EXCERPTED TEXT section start

Peculiarities of Brain Cell Functioning in Hyperglycemia and Diabetes Mellitus

• Published in: Journal of evolutionary biochemistry and physiology Vol. 60; no. 4; pp. 1531 - 1545
• Main Authors: Morozova, M. P., Savinkova, I. G., Gorbacheva, L. R.
• Format: Journal Article
• Language: English
• Published: Moscow Pleiades Publishing 01.07.2024; Springer Nature B.V
• Subjects: Animal Physiology; Astrocytes; Biochemistry; Biomedical and Life Sciences; Brain injury; Cell culture; Central nervous system; Diabetes; Diabetes mellitus; Energy consumption; Evolutionary Biology; Functional morphology; Glial cells; Hyperglycemia; Intracellular signalling; Life Sciences; Microglia; Neurodegeneration; Neuronal-glial interactions; Reviews; Therapeutic targets; hyperglycemia; neuroinflammation; neurodegeneration; diabetes mellitus; astrocytes; microglia; neurons
• ISSN: 0022-0930; 1608-3202
• DOI: 10.1134/S0022093024040215

Hyperglycemia is a symptom and damaging factor of diabetes mellitus (DM) that leads to systemic complications in the body, including cerebral macro- and microangiopathies, impaired blood supply, appearance of neurodegeneration foci, and triggering neuroinflammation. Nervous tissue is characterized by a high level of energy consumption and is highly sensitive to fluctuations in the level of metabolic substrates. Therefore, it is extremely important to study the effect of high glucose levels on the functional state of the central nervous system. This review attempts to comprehensively assess the effects of hyperglycemia on brain cells. Analysis of experimental data on the morphofunctional state of neurons, microglia and astrocytes, obtained in in vivo and in vitro models of diabetes, showed that direct and indirect effects of high glucose concentrations depend on the cell type. Astrocytic and microglial receptors and intracellular signaling cascades, which mediate the effects of hyperglycemia and the development of neuroinflammation, can act as therapeutic targets for correcting diabetic consequences. Thus, the search for new ways to modulate the functional activity of glial cells may be an effective strategy in reducing the severity of CNS injuries and their aftereffects.

EXCERPTED TEXT section end
RAW DATA section start

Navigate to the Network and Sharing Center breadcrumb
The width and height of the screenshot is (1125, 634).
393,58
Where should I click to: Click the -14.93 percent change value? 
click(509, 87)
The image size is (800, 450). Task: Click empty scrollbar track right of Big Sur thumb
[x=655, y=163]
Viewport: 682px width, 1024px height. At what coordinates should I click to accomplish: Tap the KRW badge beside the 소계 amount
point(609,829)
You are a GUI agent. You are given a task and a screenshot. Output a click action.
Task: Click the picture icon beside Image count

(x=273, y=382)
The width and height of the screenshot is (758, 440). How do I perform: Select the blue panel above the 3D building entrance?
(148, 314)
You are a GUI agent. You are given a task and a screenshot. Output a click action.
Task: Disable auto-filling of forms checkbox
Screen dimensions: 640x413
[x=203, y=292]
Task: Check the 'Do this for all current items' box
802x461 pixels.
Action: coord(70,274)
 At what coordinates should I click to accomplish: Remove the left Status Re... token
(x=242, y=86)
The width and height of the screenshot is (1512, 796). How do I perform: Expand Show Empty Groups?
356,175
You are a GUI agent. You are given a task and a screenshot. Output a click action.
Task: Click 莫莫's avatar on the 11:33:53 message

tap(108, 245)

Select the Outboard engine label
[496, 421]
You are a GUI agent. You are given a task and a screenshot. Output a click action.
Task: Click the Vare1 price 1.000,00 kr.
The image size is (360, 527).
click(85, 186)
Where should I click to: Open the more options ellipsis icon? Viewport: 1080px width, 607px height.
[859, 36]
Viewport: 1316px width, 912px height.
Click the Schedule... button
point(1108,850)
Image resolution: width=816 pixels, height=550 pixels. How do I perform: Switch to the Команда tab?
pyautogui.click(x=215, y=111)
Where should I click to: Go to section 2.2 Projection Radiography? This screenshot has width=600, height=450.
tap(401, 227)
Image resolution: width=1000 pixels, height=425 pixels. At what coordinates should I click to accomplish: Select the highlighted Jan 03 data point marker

RAW DATA section end

TASK SET:
**1.** For the hyperglycemia text, decide whether each statement below agrees with it. Answer yes or no for each, and quote the exact words of the text that decide it.
(a) The article appeared in volume 60, issue 4 of the journal.
(b) Nervous tissue has a low level of energy consumption.
(c) High glucose concentrations affect every brain cell type in the same way.
**2.** Update the hyperglycemia text from "Peculiarities of Brain" through "Gorbacheva, L. R." by putting "Features" in place of "Peculiarities", and write out that updated passage.

SOLUTIONS TO THE TASKS:
**1.**
(a) Yes: "Vol. 60; no. 4"
(b) No: "Nervous tissue is characterized by a high level of energy consumption"
(c) No: "direct and indirect effects of high glucose concentrations depend on the cell type"

**2.**
Features of Brain Cell Functioning in Hyperglycemia and Diabetes Mellitus

• Published in: Journal of evolutionary biochemistry and physiology Vol. 60; no. 4; pp. 1531 - 1545
• Main Authors: Morozova, M. P., Savinkova, I. G., Gorbacheva, L. R.